When we arrived in Durham on Sunday, we got serious about preparing for Duke Lung Transplant Center evaluation.  Along with my medical history, Doris and I had to fill out separate puzzling psychological evaluations as patient and primary caregiver.  Would we pass? 
Orientation by Transplant Coordinator emphasized pre and post-transplant rigor.  We must live in Durham at least two months before transplant as I’m moving toward being “listed.” During that time I must participate in the rehab program four hours a day five days a week plus constant re-testing.  A transplant might be available in the first month, or it could take many months.  Every day you wait for the call that will change your life.  They advise planning to stay in Durham for a year following transplant for more rigorous rehab.  I must take anti-rejection drugs for the rest of my life, drugs which trigger diabetes, hypertension, high cholesterol in 50% of transplants even though I never had these pre-transplant.
We believe we passed our hour-long consultation with the psychologist.  We also passed our interview with the social worker and financial consultant.  Medical costs alone total $157,000 in 2010, not including cost of re-location.  Medicare pays 80%.  My secondary from Wisconsin pays zilch for transplants, so I must now shop for an additional plan to tack on to Medicare.
The nurse warned us that our assigned transplant surgeon Dr.

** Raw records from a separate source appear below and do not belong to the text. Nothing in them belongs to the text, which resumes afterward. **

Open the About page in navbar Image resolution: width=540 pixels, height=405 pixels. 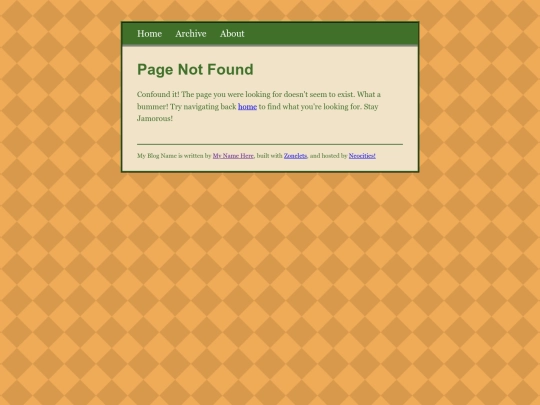pyautogui.click(x=232, y=34)
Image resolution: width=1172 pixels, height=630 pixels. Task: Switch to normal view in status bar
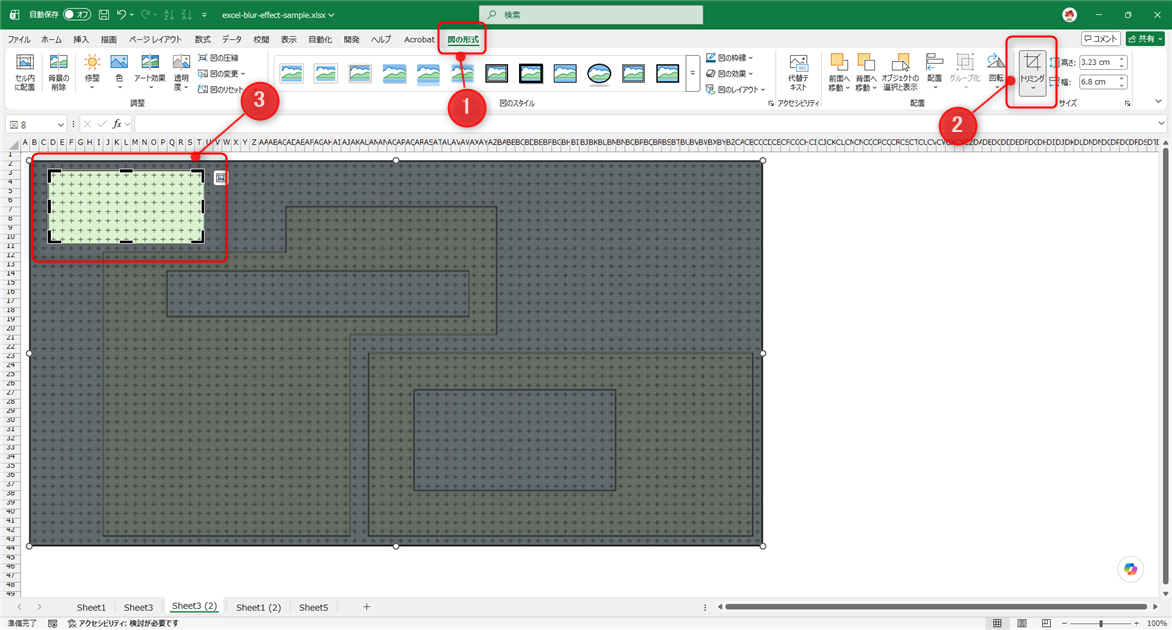coord(997,623)
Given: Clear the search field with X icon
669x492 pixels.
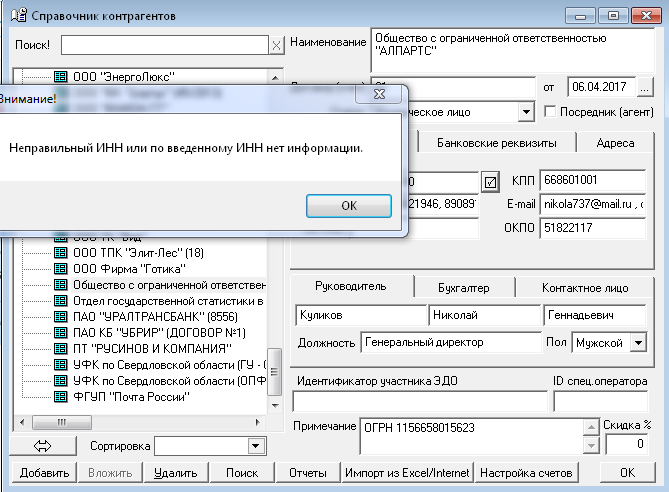Looking at the screenshot, I should tap(276, 46).
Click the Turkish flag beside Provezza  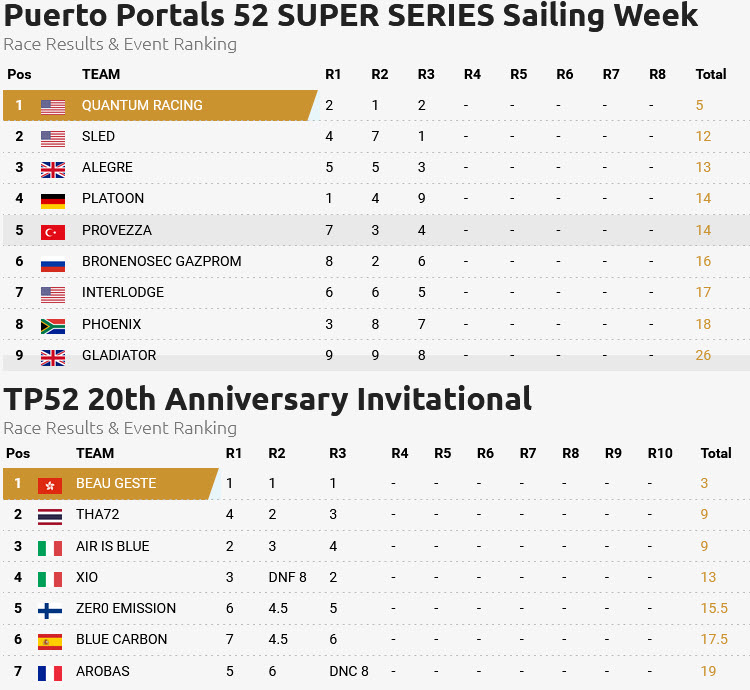click(53, 231)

Steele was blunt.  “The best transplant is no transplant,” he said, after he outlined the difficulty of the process and the need for total commitment on our part.  Transplant world must become our total lives for more than a year.  Duke has good survival rates after a year and five years but not so good in my age category.  After chest x-ray and blood (28 vials?), I pushed my way through pulmonary function tests that I loathe: I end up coughing and being re-tested until I’m about to pass out.  My respiratory therapist was kind.
A week later, the lung transplant coordinator announced that we’re accepted.  I must do pulmonary rehab at least three days a week and return to Duke for re-testing in four months.  I’ve begun a program at Winter Park Hospital which combines cardio and pulmonary.  At first I was told next opening for orientation was Aug 22.  I said, “Oh no, I want to start today.”  The head nurse said she’d fit me in on Wed and then called back to say, “Come today.”
My over-medication problem has been alleviated some by changing cardiologists.  When I studied the report by the doc who saved my life, I was impressed with his details.  I remembered his enthusiasm, immediately wanting me to see what he’d done on a video screen without raising my head, which I was told I must not do while the tube was still inserted in my groin.  Why isn’t he my cardiologist?  I found him online while we were in Durham and called his office on our return drive.  Miraculously he was able to see me that Friday.  He’s young (39) from Pakistan and full of energy.  I’m one of his success stories.  He’s changed my meds, and I’m feeling better.  He’s ordered a comprehensive blood profile with a genetic component to determine how my body responds to different drugs.  It takes three weeks to run.  Barriers are dissolving in the flow.